Esta lucha contra las injusticias eventuales ligadas a la autoorganización espacial de las sociedades pasa entonces por una puesta del espacio geográfico en el orden político. Esto supone principalmente la creación de autoridades políticas cuya soberanía es espacialmente legítima. A partir de esta matriz institucional el poder puede definir reglas de justicia territorial, implícitas o transcritas en el derecho (constitución, leyes, decretos, etc.) y poner en marcha políticas gubernamentales de mejora de la realidad geográfica. De un modo general, las políticas de justicia espacial toman dos formas complementarias: la reglamentación del uso social de los recursos espaciales y la intervención directa del poder gubernamental en la organización del espacio social, en medio de medidas de equipamiento y de distribución favorables al desarrollo de relaciones justas. Estas dos modalidades están visiblemente en el origen de las políticas denominadas “de ordenamiento de los territorios”. En el transcurso de la historia, las concepciones de la justicia no han cesado de metamorfosearse, cada una definiendo el espacio ideal a partir de criterios teóricos diferenciados.
La justicia espacial puesta a prueba por la pluralidad. En la mayoría de las democracias liberales, las controversias recurrentes a las cuales se libran los mediadores del debate público, los periodistas de opinión, los responsables institucionales, los expertos administrativos, los militantes, los activistas, pero igualmente los científicos y los intelectuales comprometidos, atestiguan el carácter volátil y frecuentemente inasible de la noción de justicia espacial. En todos los lugares donde está asociada a la vida democrática, la justicia no puede ser aprehendida sin la posibilidad de mantener discusiones abiertas y contradictorias (Sen, 2010). Desde hace unos cuarenta años, al elegir adoptar una perspectiva neomarxista, el geógrafo David Harvey contesta por ejemplo a la idea defendida por John Rawls acerca de una justicia fundada en la equidad, acusada de descuidar la dominación resultante de las relaciones espaciales de producción (1973). Por su lado, el filósofo neoliberal Friedrich Hayek condenó de modo inapelable la “dimensión espacial de la ‘justicia social’” de Rawls, sospechada de legitimar la violación del derecho a la propiedad y de conducir a la ineficacia burocrática (1976, p. 106).

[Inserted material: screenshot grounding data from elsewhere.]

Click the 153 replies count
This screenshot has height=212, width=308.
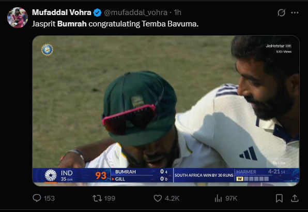tap(49, 198)
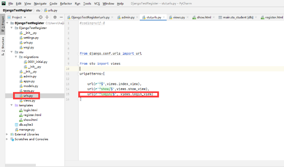Viewport: 284px width, 167px height.
Task: Close the admin.py editor tab
Action: (138, 17)
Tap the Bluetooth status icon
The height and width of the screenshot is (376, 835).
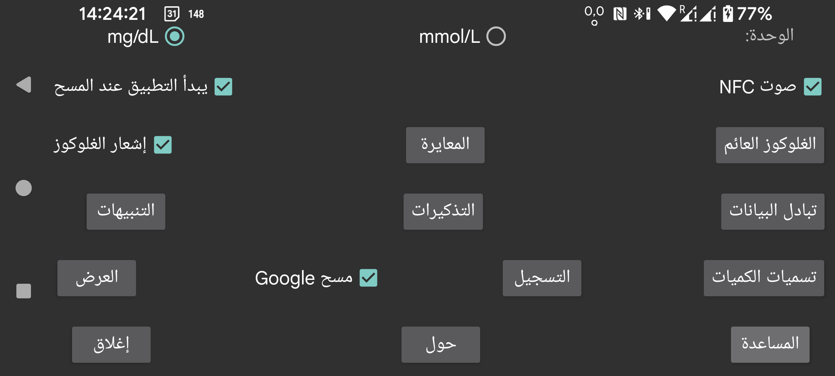pyautogui.click(x=642, y=14)
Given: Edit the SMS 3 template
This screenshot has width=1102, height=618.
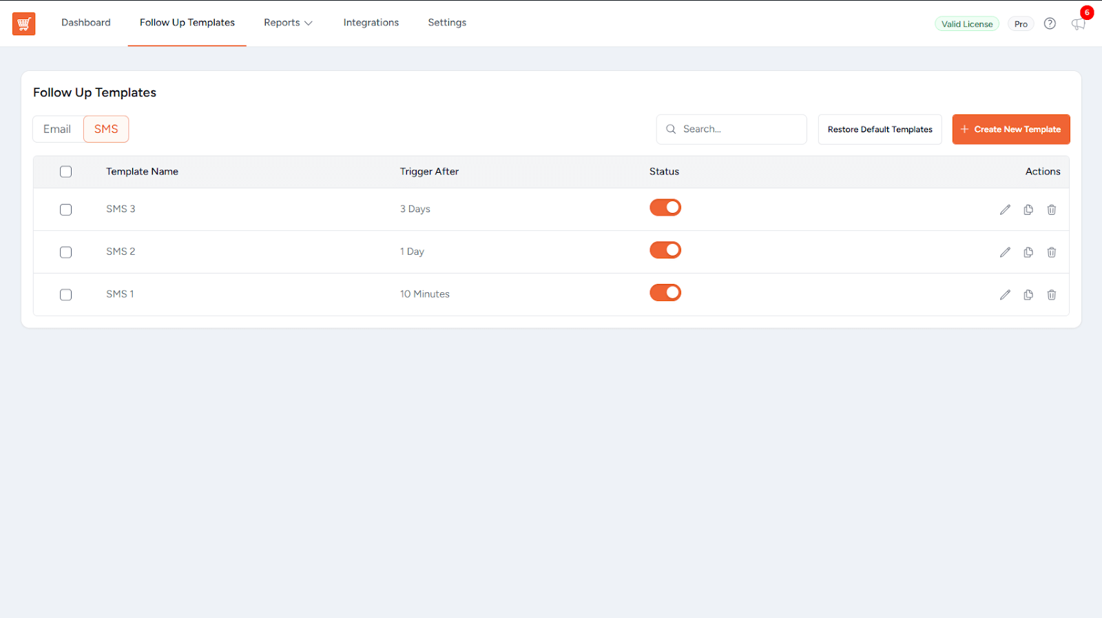Looking at the screenshot, I should click(1005, 209).
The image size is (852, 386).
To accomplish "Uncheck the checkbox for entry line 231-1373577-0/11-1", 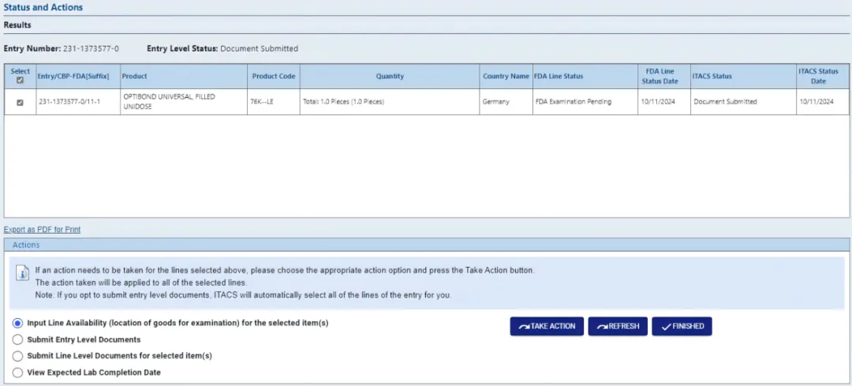I will pos(20,102).
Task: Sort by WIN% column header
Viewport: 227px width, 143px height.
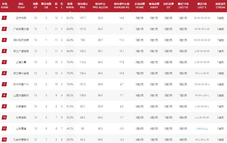Action: coord(70,6)
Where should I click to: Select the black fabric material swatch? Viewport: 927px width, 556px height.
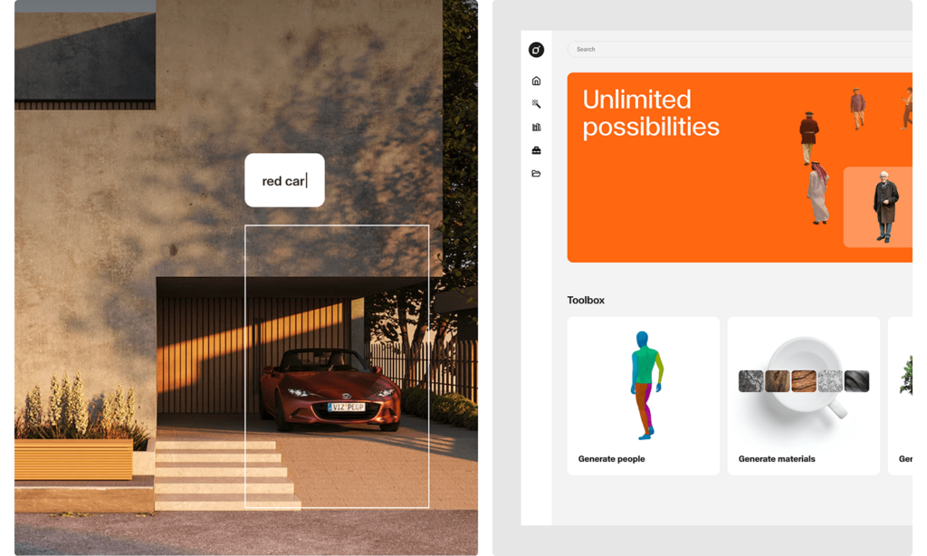pyautogui.click(x=856, y=381)
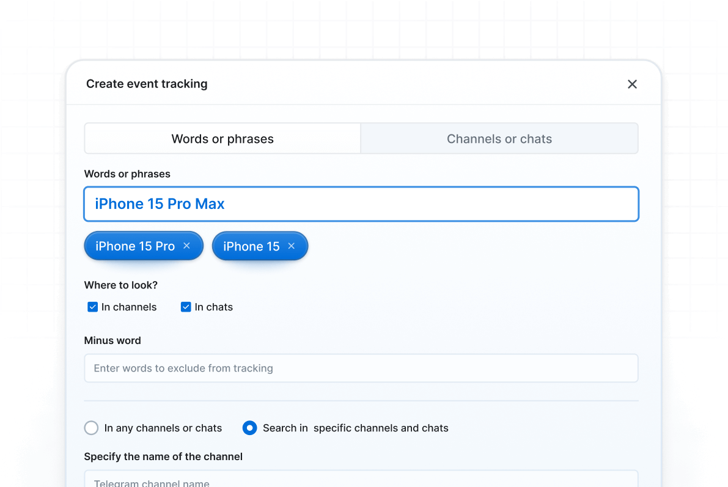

En el campo académico, la noción de “justicia espacial” se ha convertido desde hace algunos años en el nuevo término de la geografía crítica y radical de inspiración marxista. Las reflexiones teóricas de Henri Lefebvre y David Harvey son movilizadas de este modo para denunciar los efectos de las políticas neoliberales sobre la organización espacial de las ciudades (Merrifield, 1994, Gervais-Lambony, 2009). La invocación de la “justicia espacial” sirve entonces tanto para fundar una marcha científica, como para desarrollar un discurso crítico y programático sobre el “derecho a la ciudad”. La visión normativa que se desprende de estos llamados en favor de una concepción radical de la justicia espacial conduce frecuentemente a una condena en bloque del liberalismo. Otros autores se apoyan, por el contrario, en la diversidad de las corrientes del pensamiento liberal para analizar la articulación entre justicia, desarrollo y equidad en el espacio (Smith, 1994, Bret, 2009), confiriendo a la discusión teórica una dimensión eminentemente pluralista.